1 2 3 4 5 6 7 8 9 10 11 12 13 14 15 16 17 18 19 20 21 22 23 24 25 26 27 28 29 30 31 32 33 34 35 36 37 38 39 40 41 42 43 44 45 46 47 48 49 50 51 52 53 54 55 56 57 58 59 60 61 62 63 64 65 66 67 68 69 70 71 72 73 74 75 76 77 78 79 80 81 82 83 84 85 86 87 88 89 90 91 92 93 94 95 96 97 98 99 100 101 102 103 104 105 106 107 108 109 110 111 112 113 114 115 116 117 118 119 120 121 122 123 124 125 126 127 128 129 130 131 132 133 134 135 136 137 138 139 140 141 142 143 144 145 146 147 148 149 150 151 152 153 154 155 156 157 158 159 160 161 162 163 164 165 166 167 168 169 170 171 172 173 174 175 176 177 178 179 180 181
«Я уже сделала свой выбор, и если не буду счастлива в жизни, в неискренности, по крайней мере, не смогу себя упрекнуть», – припомнились ее слова из письма. Только теперь он понял их значение, их трагический смысл. Пренебрегши светскими условностями, не боясь пересудов, молодая девушка ухаживает за самоубийцей. Что это может значить? Ясно как божий день. Коповский, правда, уехал с другой, но она никогда и не скрывала о нем своего мнения, а вместе с тем, будь ей безразличен Завиловский, не стала бы она дежурить у его постели.
– Сдается мне, что я осел! – пробормотал Свирский.
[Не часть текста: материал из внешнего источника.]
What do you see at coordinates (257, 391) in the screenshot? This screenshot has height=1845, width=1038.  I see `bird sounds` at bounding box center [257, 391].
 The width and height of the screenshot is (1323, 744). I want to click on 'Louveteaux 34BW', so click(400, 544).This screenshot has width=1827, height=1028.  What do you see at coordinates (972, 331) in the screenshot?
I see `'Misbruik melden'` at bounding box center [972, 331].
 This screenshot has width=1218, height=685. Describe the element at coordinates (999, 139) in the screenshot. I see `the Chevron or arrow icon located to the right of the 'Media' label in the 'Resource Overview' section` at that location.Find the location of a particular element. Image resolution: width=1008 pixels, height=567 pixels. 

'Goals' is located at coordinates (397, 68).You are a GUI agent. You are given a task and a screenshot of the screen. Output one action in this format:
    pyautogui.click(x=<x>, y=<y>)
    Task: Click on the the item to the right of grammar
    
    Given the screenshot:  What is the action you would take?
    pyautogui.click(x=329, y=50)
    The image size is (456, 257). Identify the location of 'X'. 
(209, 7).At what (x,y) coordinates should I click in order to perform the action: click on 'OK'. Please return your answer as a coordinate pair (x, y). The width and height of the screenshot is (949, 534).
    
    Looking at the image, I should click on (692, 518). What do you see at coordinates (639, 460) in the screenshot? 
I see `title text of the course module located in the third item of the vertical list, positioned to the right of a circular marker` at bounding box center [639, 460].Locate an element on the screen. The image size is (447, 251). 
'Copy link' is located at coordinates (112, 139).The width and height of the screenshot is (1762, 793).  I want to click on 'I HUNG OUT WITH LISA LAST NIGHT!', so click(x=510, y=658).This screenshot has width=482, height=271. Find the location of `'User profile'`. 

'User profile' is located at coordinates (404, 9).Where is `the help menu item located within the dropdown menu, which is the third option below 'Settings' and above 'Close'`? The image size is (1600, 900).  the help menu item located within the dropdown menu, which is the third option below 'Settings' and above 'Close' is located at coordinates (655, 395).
Но это был не единственный вывод, к которому он пришел по здравом размышлении. Тоска по Стефании, по упущенным возможностям и поздние сожаления охватили его. «Опять дал маху, старина! – сказал он себе. – Да так тебе и надо! Хороший человек отнесся бы к ней с участием, а ты стал возводить на нее напраслину, осуждать за любовь к дураку, за притворство, ограниченность; оговорил перед Марыней и Поланецким. Ты был несправедлив к кроткой, несчастной девушке – и не потому, что болезненно переживал ее отказ, а потому, что уязвили твое самолюбие. Так тебе и надо! Так и надо! Ты осел и ее не стоишь – и всю жизнь до гробовой доски будешь маяться в одиночестве, как мандрил в зверинце».
В упреках этих была доля правды. Стефанию он в самом деле не любил, но отказ ее задел его больнее, чем можно было ожидать. И, не в силах совладать с разочарованием, призвал он на помощь свои общие суждения о женщинах, беря в пример панну Ратковскую, отыгрываясь на ней.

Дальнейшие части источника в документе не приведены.